La primera frontera que he debido superar ha sido la del cuello, muy complicada de superar, había un triple muro. Tras el cuello he empezado a descubrir. Un pecho y una piel diferentes a lo conocido ahí arriba. Me he dividido y he recorrido, además, ambos brazos, he dado la vuelta y he vuelto al centro del pecho, bajando hasta el estómago.

No debía detenerme ni perder tiempo, he continuado el descenso.

Sin problemas.

He llegado hasta los genitales y nos hemos dividido en dos, cada uno en una pierna. Hemos continuado el viaje juntos, replicando a cada lado los movimientos, como si fuéramos de la mano, juntos.

*

Sin duda, el temor a qué podríamos encontrar era enorme, pero debíamos seguir sin descanso, llegar hasta los pies, los dos, los nuestros. Íbamos descendiendo por las piernas, al sol de un atardecer que iba entrando en los minutos del anochecer.

En los tobillos el triple muro no era triple, sino triplemente triple y triplemente alto y grueso. Aquello mostraba lo que nos esperaba detrás.
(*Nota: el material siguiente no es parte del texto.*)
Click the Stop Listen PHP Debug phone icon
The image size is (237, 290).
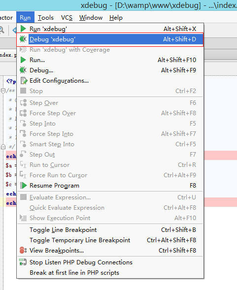tap(23, 262)
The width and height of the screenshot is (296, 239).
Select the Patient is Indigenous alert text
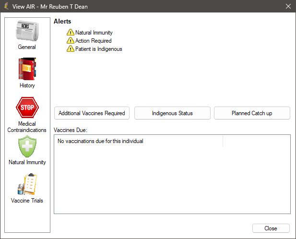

Pero éramos nosotros y la confianza prevalecía, el viaje debía llevarse a cabo y alcanzar el destino. Incluso una ilusión, breve, asomaba entre nosotros, la ilusión del descubrimiento.
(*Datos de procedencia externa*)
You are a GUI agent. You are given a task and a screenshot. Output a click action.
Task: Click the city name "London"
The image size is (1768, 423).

Nos hemos tragado el miedo, el temor, recordando nuestra boca, la lengua, la garganta. Recordando la vida arriba, antigua. Uno a uno hemos ido subiendo y bajando cada muro, a ambos lados del inicio del final de las piernas.

El cansancio nos agarrotaba el cuerpo, piernas, brazos.
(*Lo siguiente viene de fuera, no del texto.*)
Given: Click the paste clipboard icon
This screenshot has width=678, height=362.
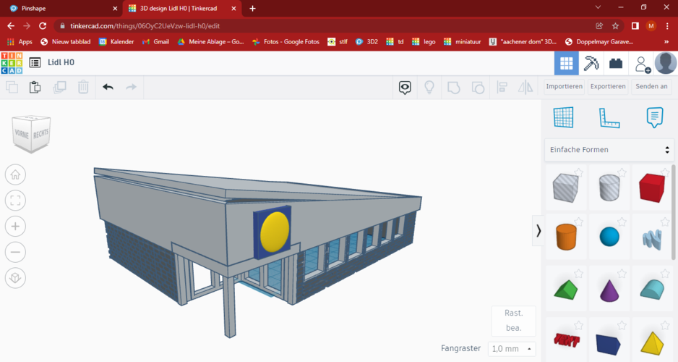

Al superar el último muro, desde lo alto y ante los pies al fin, el paisaje era desolador. El frío extenso, casi mortal, exento de vida. Todo parecía gritar sin fuerza ni ánimo. El viaje, como habíamos intuido, ha sido exacto. Unas pocas horas más tarde hubieran supuesto la muerte, la aniquilación por el desconocimiento y la desidia. Hemos llegado a tiempo. Hemos recorrido los pies, los dos a la vez. Hemos realizado el mismo camino por nuestros extensos lugares y hasta hoy mismo desconocidos. Hemos visto por primera vez lo que nunca, lo que antes era una extinción. Un paisaje y una realidad que eran parte de nosotros, pero dejada de lado, apartada de arriba, totalmente desconocida. Hemos reconocido unos pies, nuestros pies. Nos hemos vuelto a encontrar con ellos.

Nos quedaremos por estos lugares, ya siempre. Vamos a caminar.

Ahora que hemos llegado, después de tanto esfuerzo, vamos a vernos.

*

Al levantarnos hemos visto el mar, hemos caminado por la orilla con unos pies que poco a poco iban entrando en calor. Hemos sentido, después de tanto tiempo, después de mucho más tiempo que aquellos ocho días de aviso y alarma finales, el frío del agua del mar en nuestros pies. Hemos seguido entrando en el mar. Hemos metido los brazos en el mar, hasta el cuello, el triple muro. Pensado por última vez antes de meter la cabeza, antes de mirar hacia el cielo desapareciendo con el anochecer, que el viaje ha merecido la pena, que el viaje debería haber sido mucho antes, sin temor ni miedo, que el viaje, al final, ha sido nuestra salvación.

Y dentro del mar, enteros nosotros y envueltos en su agua, todos, reconocidos de nuevo, hemos vuelto.

*

Ahora sé quién soy, y sé que puedo ser. Ahora sé que tengo unos pies que caminan y avanzan, una cabeza los guía y los alienta. Ha llegado el momento de salir de viaje, ha llegado la hora de emprender el viaje de nuevo.

Ahora ha llegado el infinito viajar.

Me he puesto las zapatillas y he dejado la arena atrás, cruzado las dunas y los escarabajos correteando.

Pisado tierra. Mirado atrás, al mar, mis pies, sin dudar.